[PATCH 2/4] sched_ext: scx_qmap: move globals and cpu_ctx into a BPF arena map

public inbox for linux-kernel@vger.kernel.org
 help / color / mirror / Atom feed

From: Tejun Heo <tj@kernel.org>
To: David Vernet <void@manifault.com>,
	Andrea Righi <arighi@nvidia.com>,
	Changwoo Min <changwoo@igalia.com>
Cc: Emil Tsalapatis <emil@etsalapatis.com>,
	sched-ext@lists.linux.dev, linux-kernel@vger.kernel.org,
	Tejun Heo <tj@kernel.org>
Subject: [PATCH 2/4] sched_ext: scx_qmap: move globals and cpu_ctx into a BPF arena map
Date: Wed, 15 Apr 2026 22:16:24 -1000	[thread overview]
Message-ID: <20260416081626.1285617-3-tj@kernel.org> (raw)
In-Reply-To: <20260416081626.1285617-1-tj@kernel.org>

Arena simplifies verification and allows more natural programming.
Convert scx_qmap to arena as preparation for further sub-sched work.

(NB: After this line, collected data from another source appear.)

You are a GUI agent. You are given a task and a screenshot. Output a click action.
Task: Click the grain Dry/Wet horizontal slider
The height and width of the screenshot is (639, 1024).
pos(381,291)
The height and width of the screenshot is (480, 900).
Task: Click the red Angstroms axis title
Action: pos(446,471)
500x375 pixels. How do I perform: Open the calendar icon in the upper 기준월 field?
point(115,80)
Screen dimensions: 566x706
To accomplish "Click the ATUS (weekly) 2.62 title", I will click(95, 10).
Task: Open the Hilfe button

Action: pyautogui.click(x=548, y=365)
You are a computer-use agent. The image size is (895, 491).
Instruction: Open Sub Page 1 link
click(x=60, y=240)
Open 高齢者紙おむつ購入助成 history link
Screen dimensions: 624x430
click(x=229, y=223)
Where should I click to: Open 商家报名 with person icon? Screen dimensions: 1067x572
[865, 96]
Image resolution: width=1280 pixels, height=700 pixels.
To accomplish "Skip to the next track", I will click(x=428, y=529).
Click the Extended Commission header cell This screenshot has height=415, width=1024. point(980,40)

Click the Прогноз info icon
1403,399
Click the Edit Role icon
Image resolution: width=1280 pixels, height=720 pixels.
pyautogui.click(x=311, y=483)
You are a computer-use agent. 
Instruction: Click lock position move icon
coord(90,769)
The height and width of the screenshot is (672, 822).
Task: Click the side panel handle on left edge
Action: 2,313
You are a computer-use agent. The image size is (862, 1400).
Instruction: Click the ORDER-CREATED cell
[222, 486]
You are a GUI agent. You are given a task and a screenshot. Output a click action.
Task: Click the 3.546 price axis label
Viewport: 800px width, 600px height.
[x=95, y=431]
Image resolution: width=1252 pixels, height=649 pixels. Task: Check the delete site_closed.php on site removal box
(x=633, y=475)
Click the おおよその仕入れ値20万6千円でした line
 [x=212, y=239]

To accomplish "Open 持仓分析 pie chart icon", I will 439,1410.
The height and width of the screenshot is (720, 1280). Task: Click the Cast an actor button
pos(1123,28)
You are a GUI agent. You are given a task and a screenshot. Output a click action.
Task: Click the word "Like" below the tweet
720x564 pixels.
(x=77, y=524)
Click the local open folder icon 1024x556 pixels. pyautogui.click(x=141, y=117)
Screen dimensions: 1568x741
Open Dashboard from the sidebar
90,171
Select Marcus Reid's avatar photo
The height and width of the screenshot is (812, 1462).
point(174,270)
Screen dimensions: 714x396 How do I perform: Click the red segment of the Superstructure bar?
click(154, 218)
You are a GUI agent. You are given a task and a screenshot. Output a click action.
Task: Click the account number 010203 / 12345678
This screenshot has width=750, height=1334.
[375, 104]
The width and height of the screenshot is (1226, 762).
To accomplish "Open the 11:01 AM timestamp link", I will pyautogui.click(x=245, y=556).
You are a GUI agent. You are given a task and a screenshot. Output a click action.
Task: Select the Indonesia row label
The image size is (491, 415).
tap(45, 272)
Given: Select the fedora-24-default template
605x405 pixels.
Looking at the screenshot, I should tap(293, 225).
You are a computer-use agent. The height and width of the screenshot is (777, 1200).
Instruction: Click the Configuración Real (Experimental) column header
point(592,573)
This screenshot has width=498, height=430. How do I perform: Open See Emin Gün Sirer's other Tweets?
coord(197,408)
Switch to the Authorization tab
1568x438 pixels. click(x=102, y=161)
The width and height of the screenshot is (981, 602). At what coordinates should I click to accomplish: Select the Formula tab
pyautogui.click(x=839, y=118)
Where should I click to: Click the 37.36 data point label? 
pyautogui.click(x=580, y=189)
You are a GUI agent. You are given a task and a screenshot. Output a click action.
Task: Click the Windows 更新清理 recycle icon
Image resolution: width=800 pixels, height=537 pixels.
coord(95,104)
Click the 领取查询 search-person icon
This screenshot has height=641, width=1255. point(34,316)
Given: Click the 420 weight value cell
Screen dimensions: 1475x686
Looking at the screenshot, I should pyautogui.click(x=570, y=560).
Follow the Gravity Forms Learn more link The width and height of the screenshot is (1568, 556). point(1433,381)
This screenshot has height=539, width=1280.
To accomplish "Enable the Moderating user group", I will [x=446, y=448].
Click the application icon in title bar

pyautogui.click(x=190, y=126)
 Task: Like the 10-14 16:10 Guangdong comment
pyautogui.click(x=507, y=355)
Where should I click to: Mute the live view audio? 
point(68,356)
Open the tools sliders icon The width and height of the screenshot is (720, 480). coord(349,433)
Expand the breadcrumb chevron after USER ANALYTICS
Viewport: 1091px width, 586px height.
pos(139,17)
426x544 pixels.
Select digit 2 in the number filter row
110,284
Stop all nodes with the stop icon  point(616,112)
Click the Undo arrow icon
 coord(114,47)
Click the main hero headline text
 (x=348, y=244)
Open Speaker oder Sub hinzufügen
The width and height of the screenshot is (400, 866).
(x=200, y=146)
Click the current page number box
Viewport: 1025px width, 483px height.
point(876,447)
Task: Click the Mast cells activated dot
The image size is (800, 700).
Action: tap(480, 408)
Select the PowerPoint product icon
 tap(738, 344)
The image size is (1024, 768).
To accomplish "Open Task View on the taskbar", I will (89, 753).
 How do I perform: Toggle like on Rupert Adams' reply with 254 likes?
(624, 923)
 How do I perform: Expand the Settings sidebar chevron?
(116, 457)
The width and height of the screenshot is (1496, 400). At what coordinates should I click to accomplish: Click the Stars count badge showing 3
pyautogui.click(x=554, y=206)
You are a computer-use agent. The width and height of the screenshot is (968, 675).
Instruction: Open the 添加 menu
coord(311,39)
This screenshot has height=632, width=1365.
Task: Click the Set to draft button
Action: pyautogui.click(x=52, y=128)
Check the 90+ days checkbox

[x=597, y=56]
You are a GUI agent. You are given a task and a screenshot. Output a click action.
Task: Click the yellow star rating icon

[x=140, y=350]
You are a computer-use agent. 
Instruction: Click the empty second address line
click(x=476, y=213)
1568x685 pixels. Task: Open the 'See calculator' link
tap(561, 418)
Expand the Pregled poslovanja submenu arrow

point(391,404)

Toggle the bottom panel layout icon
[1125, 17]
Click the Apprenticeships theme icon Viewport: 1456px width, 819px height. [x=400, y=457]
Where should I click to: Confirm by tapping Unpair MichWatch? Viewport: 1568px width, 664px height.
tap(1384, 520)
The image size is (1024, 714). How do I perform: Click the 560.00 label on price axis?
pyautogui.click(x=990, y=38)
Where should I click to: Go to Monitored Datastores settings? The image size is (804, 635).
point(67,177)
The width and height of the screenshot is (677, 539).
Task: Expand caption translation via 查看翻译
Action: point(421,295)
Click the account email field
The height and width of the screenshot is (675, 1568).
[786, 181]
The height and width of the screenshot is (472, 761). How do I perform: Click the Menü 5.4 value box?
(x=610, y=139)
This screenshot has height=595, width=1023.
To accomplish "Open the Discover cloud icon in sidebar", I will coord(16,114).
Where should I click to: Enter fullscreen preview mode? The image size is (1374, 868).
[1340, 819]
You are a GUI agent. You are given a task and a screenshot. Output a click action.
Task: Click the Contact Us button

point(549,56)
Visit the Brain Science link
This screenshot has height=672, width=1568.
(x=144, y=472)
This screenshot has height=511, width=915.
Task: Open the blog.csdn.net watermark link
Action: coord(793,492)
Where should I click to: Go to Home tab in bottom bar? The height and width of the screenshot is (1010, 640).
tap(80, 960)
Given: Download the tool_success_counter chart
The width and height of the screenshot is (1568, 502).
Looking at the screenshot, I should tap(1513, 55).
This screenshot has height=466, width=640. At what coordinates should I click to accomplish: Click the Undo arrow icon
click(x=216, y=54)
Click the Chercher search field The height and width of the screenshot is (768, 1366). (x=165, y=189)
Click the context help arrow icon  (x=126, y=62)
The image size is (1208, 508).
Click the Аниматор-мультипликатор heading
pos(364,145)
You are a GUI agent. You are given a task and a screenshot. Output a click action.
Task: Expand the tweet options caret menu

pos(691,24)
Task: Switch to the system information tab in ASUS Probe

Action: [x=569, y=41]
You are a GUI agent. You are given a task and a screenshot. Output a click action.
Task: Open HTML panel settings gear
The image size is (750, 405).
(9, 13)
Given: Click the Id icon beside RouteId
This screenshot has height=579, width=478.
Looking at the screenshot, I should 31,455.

Move mutable scheduler state from BSS globals and a percpu array map
into a single BPF arena map. A shared struct qmap_arena is declared as
an __arena global so BPF accesses it directly and userspace reaches it
through skel->arena->qa.

Scheduling logic unchanged; only memory backing changes.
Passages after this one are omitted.